Jana: Hello, I am 17 years old, I am girl and I was on heart transthoracic echocardiography, according the echo I have idiopathic small pericardial effusion and tachycardia 120 bpm, tachycardia but was rather according my cardiologist caused by stress from exam. I had left ankle swelling which lasted few weeks, but pericardial effusion allegedly is not the cause of swelling according my doctor. Is this small pericardial effusion dangerous for me? Is needed any limitations in regular activities? What are treatment options? Heart surgery? According my cardiologist it may worsen at any time and then it says it is to solve. In addition, I can not be said to assess right heart valves and sections on the right side of the heart the echo test. Otherwise, on aortic valve and mitral valve is normal finding. Are there any other tests that can assess the right side of the heart? Thanks for advice.

Dr__Svensson: Typically effusions stop as scar tissue forms.


Abdominal Aortic Aneurysm

Gloria-T: Can an abdominal aneurism be seen or felt or even show bruising from the outside?

Dr__Svensson: Yes - bruising indicates leakage.

gatorfrog: My son was tested for Marfan Syndrome by a blood test to check for AM Cortisol. That came back ok, but I am still concerned as he has some of the signs of Marfan's. Should I pursue this with his primary and ask for a cardiology referral?

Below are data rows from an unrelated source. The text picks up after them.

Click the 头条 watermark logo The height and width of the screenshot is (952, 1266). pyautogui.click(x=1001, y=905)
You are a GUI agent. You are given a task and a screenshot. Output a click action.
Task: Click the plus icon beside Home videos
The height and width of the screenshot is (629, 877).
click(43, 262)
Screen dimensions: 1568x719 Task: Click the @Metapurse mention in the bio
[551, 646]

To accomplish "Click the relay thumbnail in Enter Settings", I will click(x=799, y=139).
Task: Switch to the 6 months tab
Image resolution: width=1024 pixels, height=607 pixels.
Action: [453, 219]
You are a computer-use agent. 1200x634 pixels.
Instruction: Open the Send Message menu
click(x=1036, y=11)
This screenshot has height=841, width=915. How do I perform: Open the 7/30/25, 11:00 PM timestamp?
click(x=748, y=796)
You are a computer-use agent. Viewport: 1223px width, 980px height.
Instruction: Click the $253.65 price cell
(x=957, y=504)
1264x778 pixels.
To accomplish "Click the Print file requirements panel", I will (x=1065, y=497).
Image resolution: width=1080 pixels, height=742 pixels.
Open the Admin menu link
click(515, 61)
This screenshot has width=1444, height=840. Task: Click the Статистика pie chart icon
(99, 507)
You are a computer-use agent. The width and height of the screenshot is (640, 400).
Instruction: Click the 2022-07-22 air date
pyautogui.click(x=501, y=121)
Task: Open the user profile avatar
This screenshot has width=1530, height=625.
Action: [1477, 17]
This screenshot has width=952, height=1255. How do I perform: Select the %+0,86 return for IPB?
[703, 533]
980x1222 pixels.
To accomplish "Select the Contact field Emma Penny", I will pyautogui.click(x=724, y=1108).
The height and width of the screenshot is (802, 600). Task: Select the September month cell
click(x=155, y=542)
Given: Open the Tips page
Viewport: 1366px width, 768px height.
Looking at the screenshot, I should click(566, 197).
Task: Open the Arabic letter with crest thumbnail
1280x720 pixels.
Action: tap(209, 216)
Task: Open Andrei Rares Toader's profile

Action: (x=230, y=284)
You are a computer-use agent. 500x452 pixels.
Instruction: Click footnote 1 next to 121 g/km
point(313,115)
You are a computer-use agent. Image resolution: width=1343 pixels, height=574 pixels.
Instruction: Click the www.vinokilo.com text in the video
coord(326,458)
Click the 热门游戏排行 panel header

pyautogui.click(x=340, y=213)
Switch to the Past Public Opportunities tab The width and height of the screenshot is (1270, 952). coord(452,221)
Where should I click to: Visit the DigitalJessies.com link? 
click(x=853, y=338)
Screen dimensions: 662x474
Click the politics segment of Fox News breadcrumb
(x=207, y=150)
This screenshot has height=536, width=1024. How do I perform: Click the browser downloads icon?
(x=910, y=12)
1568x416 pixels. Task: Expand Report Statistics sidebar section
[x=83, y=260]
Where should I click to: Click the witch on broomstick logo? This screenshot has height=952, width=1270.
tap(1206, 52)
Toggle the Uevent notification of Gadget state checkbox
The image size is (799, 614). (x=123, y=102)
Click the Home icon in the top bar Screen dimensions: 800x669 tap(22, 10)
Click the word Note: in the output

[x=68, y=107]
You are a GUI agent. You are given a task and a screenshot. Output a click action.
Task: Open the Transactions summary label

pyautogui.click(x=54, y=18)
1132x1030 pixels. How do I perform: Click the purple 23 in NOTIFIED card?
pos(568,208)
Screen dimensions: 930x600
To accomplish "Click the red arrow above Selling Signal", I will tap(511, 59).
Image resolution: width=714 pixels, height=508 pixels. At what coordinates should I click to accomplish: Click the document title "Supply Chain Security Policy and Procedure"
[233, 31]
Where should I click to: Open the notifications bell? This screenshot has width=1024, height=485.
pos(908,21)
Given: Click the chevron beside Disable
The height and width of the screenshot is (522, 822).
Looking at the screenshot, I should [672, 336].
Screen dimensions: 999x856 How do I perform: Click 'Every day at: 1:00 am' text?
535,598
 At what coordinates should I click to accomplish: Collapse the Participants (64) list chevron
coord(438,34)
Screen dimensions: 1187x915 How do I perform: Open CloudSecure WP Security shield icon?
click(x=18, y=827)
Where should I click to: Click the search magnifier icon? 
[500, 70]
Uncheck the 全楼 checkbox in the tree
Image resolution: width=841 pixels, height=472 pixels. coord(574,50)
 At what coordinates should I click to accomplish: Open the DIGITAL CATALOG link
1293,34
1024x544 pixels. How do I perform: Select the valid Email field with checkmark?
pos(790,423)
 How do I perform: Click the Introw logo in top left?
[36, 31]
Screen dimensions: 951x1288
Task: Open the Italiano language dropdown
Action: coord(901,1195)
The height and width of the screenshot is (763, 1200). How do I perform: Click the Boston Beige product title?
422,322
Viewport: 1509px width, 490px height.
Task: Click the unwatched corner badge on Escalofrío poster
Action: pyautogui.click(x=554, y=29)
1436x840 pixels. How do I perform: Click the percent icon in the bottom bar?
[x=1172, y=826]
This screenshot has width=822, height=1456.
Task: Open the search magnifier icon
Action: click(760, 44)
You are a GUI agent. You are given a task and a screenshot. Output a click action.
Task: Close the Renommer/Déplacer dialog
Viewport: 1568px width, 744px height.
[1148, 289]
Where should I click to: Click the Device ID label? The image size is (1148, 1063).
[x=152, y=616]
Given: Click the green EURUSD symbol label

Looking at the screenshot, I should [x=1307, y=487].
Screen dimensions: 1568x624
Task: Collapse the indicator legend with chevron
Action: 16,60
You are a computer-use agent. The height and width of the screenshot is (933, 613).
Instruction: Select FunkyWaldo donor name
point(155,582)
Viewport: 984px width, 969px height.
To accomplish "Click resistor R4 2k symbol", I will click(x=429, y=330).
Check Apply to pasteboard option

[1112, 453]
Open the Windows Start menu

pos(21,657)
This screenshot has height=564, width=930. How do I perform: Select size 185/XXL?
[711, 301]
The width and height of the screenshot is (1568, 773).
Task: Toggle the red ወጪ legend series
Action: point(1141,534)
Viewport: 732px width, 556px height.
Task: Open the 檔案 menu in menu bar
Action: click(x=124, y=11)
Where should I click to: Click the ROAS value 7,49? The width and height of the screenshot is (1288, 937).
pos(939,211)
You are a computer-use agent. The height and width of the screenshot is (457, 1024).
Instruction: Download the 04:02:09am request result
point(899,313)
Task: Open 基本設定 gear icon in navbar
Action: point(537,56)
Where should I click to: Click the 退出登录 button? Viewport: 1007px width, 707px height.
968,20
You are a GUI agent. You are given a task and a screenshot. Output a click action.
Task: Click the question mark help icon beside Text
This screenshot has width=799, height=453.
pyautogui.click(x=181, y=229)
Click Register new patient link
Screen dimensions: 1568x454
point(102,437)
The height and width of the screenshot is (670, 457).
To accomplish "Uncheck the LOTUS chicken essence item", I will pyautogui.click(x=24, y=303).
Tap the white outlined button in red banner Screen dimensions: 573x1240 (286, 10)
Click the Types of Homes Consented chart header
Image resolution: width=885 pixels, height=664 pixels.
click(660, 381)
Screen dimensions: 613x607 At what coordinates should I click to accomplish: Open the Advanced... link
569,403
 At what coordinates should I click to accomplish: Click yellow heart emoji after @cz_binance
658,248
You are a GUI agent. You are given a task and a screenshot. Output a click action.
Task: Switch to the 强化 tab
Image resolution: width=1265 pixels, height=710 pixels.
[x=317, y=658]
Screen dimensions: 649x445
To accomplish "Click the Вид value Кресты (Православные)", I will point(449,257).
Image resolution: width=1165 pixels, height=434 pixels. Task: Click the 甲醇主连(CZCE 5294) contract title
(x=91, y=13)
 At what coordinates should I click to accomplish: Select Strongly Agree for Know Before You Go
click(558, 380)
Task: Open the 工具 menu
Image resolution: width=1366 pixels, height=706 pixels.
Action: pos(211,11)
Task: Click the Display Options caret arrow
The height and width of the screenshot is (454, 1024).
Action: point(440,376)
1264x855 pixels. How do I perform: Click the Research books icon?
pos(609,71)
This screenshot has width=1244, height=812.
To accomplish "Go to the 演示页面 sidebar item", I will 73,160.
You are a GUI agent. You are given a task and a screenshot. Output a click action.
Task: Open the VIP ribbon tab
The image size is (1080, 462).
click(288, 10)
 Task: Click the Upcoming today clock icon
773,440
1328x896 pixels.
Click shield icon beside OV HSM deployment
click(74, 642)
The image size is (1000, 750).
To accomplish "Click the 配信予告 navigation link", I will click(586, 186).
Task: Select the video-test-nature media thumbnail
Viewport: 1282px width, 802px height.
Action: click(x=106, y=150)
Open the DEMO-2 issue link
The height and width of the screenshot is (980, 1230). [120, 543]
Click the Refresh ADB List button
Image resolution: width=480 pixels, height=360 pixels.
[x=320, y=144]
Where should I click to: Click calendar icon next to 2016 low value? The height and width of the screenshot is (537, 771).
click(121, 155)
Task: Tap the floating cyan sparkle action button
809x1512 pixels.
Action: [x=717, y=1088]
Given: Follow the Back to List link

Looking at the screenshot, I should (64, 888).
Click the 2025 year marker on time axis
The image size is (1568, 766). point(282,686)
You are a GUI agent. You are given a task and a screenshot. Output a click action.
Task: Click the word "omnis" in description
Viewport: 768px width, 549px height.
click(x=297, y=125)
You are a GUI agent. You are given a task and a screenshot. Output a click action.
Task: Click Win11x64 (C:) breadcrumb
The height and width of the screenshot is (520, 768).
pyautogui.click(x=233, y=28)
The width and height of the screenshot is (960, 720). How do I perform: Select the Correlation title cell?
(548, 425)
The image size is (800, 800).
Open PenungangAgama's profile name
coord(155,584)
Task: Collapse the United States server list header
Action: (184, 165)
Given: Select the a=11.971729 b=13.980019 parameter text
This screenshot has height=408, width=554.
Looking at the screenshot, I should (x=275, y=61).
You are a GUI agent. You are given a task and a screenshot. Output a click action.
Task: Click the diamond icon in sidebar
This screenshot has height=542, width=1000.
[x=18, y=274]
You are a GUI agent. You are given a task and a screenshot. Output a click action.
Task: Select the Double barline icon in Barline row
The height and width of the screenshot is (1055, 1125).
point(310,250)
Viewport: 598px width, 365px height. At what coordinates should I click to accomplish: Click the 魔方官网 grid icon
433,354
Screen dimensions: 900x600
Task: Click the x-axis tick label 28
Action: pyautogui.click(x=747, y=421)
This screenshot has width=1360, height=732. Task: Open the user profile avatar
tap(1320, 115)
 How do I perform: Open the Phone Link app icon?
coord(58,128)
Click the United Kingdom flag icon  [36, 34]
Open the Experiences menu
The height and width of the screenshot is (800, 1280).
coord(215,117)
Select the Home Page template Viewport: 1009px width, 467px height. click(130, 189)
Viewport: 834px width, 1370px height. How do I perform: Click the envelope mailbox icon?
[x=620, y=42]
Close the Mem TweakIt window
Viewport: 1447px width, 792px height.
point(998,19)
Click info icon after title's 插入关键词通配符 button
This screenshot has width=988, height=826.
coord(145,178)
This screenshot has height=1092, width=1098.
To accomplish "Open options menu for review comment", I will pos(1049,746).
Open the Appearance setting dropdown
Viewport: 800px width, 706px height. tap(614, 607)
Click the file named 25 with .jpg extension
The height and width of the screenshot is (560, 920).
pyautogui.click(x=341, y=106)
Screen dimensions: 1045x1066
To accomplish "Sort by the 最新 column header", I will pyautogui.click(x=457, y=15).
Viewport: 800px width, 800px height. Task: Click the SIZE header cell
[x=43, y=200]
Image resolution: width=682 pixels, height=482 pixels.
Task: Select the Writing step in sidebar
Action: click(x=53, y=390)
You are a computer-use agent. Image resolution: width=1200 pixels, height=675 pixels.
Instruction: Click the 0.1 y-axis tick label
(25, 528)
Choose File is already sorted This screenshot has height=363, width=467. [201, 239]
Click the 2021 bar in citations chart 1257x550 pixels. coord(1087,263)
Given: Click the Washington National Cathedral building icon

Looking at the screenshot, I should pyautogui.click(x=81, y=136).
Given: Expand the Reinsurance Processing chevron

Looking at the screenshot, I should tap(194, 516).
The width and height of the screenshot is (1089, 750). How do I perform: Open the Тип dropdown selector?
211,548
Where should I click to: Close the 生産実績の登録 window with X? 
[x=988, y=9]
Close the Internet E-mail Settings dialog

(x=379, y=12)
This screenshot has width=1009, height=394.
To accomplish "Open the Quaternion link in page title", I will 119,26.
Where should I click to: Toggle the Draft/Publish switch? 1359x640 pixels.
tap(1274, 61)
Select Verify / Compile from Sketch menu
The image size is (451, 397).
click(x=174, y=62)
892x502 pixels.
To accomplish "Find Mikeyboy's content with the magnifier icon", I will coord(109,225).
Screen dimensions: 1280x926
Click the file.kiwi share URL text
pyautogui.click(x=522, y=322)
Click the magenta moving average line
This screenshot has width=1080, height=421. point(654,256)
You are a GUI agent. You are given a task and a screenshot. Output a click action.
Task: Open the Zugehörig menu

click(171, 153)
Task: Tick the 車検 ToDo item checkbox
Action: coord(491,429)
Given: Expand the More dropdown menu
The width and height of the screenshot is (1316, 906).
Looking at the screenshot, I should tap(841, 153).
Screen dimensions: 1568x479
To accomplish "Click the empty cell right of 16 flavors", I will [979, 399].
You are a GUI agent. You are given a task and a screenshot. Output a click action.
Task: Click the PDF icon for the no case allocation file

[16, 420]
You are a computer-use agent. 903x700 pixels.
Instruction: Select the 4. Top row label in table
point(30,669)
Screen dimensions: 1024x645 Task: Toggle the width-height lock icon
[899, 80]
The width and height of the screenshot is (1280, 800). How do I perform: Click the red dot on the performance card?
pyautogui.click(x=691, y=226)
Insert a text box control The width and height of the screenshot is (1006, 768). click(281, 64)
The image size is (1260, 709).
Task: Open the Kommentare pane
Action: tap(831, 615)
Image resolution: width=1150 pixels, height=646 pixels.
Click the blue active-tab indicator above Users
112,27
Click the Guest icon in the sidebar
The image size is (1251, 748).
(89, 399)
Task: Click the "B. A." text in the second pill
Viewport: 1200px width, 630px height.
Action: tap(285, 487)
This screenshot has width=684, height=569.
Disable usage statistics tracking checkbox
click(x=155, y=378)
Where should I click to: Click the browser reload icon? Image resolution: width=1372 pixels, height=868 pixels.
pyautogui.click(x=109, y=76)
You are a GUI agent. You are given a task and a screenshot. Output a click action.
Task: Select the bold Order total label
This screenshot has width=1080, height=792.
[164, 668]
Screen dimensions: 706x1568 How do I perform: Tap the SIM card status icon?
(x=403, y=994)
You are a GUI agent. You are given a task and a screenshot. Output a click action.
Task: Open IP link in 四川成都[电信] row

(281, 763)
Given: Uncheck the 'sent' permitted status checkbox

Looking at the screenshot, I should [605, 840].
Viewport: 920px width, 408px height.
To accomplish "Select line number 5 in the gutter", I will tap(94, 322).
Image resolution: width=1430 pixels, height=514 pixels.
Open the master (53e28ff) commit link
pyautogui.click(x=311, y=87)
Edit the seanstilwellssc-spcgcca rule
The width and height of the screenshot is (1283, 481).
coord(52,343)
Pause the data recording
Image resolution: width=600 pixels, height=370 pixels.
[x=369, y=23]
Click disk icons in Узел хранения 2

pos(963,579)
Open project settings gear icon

Thank you!

Dr__Svensson: Have a geneticist see him if you are concerned.

dnlczrt: How would you begin to suspect an abdominal aortic aneurysm; what are the symptoms of this aneurysm?

Dr__Svensson: You need to have an abdominal ultrasound.

This information is provided by Cleveland Clinic as a convenience service only and is not intended to replace the medical advice of your doctor or health care provider. Please consult your health care provider for advice about a specific medical condition. Please remember that this information, in the absence of a visit with a health care professional, must be considered as an educational service only and is not designed to replace a physician's independent judgment about the appropriateness or risks of a procedure for a given patient. The views and opinions expressed by an individual in this forum are not necessarily the views of  Cleveland Clinic institution or other Cleveland Clinic physicians.